Testing the Speed-of-Light Conspiracy
There are a number of ways to measure the speed of light. If you’ve got an oscilloscope and a few spare parts, you can build your own apparatus for just a few bucks. Don’t believe the “lies” that “they” tell you: measure it yourself!
OK, we’re pretty sure that conspiracy theories weren’t the motivation that got [Michael Gallant] to build his own speed-of-light measurement rig, but the result is a great writeup, and a project that includes one of our favorite circuits, the avalanche transistor pulse generator.
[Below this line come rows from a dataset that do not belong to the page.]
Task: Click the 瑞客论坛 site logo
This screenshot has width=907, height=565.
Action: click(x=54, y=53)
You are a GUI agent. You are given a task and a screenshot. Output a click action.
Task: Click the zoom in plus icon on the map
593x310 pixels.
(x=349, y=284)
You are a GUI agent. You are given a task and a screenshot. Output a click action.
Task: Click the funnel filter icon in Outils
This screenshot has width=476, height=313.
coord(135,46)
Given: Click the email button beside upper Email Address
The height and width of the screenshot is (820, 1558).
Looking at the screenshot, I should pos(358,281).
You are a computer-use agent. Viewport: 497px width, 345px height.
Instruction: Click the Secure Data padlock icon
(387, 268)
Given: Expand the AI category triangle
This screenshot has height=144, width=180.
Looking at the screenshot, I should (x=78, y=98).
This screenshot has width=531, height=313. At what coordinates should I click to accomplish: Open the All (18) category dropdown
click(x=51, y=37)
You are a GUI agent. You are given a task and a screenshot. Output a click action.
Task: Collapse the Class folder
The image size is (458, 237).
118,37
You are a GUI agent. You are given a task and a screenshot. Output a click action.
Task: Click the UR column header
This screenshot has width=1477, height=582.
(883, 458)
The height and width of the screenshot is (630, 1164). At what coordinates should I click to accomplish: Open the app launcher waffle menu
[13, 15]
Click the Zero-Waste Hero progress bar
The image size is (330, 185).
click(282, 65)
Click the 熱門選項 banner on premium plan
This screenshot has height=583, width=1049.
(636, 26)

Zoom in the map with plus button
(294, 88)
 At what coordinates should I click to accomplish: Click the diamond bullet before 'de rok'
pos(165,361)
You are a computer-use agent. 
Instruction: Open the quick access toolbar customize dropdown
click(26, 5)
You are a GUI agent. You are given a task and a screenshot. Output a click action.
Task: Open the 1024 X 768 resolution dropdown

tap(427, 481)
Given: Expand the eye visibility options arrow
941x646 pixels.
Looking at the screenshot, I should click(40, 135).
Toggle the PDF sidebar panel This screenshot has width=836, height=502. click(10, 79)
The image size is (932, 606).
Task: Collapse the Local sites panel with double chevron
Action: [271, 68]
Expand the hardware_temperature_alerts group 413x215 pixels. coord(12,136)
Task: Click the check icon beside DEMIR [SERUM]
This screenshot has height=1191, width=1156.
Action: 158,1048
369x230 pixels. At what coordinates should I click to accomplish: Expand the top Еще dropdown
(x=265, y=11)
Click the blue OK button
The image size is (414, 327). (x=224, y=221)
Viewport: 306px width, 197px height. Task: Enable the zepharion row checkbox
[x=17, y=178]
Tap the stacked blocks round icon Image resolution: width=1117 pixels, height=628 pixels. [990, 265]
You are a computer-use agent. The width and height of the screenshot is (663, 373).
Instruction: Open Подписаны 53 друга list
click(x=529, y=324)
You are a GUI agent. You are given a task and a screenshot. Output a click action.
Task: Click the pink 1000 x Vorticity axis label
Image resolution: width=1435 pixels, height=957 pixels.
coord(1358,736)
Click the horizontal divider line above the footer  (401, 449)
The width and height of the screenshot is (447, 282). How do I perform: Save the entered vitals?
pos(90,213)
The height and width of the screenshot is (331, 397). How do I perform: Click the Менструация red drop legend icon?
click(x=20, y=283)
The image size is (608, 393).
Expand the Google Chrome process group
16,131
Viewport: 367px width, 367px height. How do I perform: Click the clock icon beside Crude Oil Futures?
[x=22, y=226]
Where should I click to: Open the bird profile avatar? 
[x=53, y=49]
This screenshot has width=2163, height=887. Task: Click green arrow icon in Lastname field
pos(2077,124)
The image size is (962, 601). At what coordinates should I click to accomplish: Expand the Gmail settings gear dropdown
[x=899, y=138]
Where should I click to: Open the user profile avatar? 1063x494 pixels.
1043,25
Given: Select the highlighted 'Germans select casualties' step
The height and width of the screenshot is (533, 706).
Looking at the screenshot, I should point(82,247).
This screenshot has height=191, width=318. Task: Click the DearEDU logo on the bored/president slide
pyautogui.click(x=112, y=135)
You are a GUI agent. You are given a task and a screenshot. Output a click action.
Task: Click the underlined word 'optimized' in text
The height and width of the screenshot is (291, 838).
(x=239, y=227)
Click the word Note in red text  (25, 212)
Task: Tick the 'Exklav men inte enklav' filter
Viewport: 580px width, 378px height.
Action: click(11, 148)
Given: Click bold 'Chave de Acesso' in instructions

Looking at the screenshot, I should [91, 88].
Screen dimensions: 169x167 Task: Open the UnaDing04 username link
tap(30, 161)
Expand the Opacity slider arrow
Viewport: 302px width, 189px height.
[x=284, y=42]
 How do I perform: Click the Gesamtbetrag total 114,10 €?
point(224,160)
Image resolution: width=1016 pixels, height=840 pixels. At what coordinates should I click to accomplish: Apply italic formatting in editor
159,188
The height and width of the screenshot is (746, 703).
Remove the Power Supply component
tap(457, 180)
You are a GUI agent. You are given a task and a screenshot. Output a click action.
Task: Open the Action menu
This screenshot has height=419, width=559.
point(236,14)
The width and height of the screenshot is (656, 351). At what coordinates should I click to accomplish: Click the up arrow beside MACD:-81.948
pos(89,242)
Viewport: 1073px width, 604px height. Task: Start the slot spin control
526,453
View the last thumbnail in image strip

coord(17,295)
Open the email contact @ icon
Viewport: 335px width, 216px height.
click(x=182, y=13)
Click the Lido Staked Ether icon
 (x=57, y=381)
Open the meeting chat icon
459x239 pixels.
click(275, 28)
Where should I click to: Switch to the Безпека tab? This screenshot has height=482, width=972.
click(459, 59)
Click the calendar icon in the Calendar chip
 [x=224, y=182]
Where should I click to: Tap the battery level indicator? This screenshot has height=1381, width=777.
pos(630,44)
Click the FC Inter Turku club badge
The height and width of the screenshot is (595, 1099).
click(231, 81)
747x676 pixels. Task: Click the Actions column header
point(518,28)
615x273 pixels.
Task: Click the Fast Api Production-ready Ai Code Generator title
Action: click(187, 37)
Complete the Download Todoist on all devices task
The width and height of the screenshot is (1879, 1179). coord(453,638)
The apparatus starts off with a very quickly pulsed IR LED, a lens, and a beam-splitter. One half of the beam takes a shortcut, and the other bounces off a mirror that is farther away. A simple op-amp circuit amplifies the resulting pulses after they are detected by a photodiode. The delay is measured on an oscilloscope, and the path difference measured with a tape measure.
If you happen to have a photomultiplier tube in your junk box, you can do away with the amplifier stage. Or if you have some really fast logic circuits, here’s another project that might interest you. But if you just want the most direct measurement we can think of that’s astoundingly accurate for something lashed up on breadboards, you can’t beat [Michael]’s lash-up.
Oh and PS: He got 299,000 (+/- 5,000) km/sec.